The Thicket
- Mulholland Books Hardcover
- Author: Joe R. Lansdale
- Language: English
- Genre: Murder mystery
- Publisher: Mulholland Books
- Publication date: September 10, 2013
- Publication place: United States
- Media type: Print (Hardcover)
- Pages: 340
- ISBN: 978-0-316-18845-6
- Preceded by: In Waders From Mars (Children’s Book)(2012)

= The Thicket (novel) =

2013 novel by Joe R. Lansdale

The Thicket is a mystery/suspense novel written by American author Joe R. Lansdale. It was released by Mulholland Books on September 10, 2013. The title refers to Big Thicket, a heavily forested area in Southeast Texas. This book was selected by the Library Journal as one of the best historical fiction books of 2013. The trade paperback was issued on 10/14/14 by Mulholland Books.

==Premise==
Jack Parker thought that he had already seen his fair share of tragedy. His grandmother was killed in a farm accident when he was barely five years old. His parents have just succumbed to the smallpox epidemic sweeping turn-of-the-century East Texas—orphaning him and his younger sister, Lula.
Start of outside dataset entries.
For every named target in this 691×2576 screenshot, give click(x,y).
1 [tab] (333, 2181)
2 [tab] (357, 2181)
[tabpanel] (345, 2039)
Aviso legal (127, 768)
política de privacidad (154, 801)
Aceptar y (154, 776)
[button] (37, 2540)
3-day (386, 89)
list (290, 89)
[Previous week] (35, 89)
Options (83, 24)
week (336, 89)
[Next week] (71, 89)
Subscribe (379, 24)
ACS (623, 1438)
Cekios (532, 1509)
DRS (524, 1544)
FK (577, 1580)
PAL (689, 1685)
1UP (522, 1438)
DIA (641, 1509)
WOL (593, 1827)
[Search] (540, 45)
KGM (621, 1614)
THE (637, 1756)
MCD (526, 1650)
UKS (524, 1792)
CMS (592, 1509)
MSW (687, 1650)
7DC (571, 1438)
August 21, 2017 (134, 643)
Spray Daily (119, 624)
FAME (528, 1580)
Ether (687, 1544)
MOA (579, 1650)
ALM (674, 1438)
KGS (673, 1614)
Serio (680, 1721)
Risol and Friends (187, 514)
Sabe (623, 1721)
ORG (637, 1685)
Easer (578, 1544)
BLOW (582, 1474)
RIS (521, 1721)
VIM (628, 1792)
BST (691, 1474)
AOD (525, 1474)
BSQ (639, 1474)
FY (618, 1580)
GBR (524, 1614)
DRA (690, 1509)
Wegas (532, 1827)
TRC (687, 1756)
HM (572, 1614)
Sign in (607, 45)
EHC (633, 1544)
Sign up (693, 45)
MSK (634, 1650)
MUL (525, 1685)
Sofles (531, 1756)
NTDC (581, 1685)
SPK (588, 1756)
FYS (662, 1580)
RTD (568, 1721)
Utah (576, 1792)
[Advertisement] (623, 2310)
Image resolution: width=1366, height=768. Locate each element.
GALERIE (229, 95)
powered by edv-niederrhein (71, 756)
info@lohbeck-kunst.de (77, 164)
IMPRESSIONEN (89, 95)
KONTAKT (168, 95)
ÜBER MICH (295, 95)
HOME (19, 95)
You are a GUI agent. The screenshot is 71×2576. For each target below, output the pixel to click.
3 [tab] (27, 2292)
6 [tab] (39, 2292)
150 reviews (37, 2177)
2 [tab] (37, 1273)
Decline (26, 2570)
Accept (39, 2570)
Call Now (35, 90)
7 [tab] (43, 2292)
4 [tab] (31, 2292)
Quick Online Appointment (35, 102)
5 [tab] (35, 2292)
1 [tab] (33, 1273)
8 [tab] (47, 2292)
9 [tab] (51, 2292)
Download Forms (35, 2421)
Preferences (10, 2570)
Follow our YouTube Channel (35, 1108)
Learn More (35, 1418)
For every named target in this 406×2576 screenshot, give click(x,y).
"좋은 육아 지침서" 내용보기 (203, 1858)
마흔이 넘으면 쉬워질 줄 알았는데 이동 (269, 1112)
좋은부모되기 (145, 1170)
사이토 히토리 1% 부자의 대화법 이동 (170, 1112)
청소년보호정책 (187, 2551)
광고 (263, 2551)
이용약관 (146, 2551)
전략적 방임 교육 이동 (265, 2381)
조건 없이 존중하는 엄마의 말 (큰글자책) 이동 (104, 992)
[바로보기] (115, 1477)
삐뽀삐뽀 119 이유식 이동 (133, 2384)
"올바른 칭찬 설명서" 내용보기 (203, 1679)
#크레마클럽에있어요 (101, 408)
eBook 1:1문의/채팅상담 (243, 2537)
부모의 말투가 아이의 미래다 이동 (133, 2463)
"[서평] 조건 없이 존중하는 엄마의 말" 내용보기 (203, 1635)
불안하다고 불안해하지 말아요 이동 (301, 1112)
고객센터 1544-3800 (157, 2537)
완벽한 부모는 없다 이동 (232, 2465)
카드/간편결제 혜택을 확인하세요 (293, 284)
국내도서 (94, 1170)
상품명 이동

Then a travelling group of bank robbers murder Jack's grandfather and kidnap his sister. So Jack enlists the only people he can: a bounty hunting dwarf named Shorty, a grave-digging son of an ex-slave named Eustace, and a street-smart woman-for-hire named Jimmie Sue who has come into some very intimate knowledge about the bandits. Together the rag-tag group trail the group of criminals into the Big Thicket where they hope to rescue Lula and collect the bounty on the heads of the bandits. Soon they discover that these are not your run of the mill bank robbers. They are vicious and sadistic killers and the prospect of rescuing Lula unharmed looks bleak.

==Film adaptation==

In 2014, it was announced that Gianni Nunnari was set to produce a film adaptation of The Thicket with Peter Dinklage set to star as Shorty.

In April 2019, Elliott Lester signed on to direct the film with Chris Kelley writing the screenplay.

In February 2020, Sophia Lillis, Noomi Rapace & Charlie Plummer joined the cast.

In March 2023, Juliette Lewis, Esmé Creed-Miles, Levon Hawke, Leslie Grace, Gbenga Akinnagbe,  Macon Blair, James Hetfield, Ned Dennehy, Andrew Schulz, and Arliss Howard joined the cast with Lewis, Hawke, and Creed-Miles replacing Rapace, Plummer, and Lillis, respectively.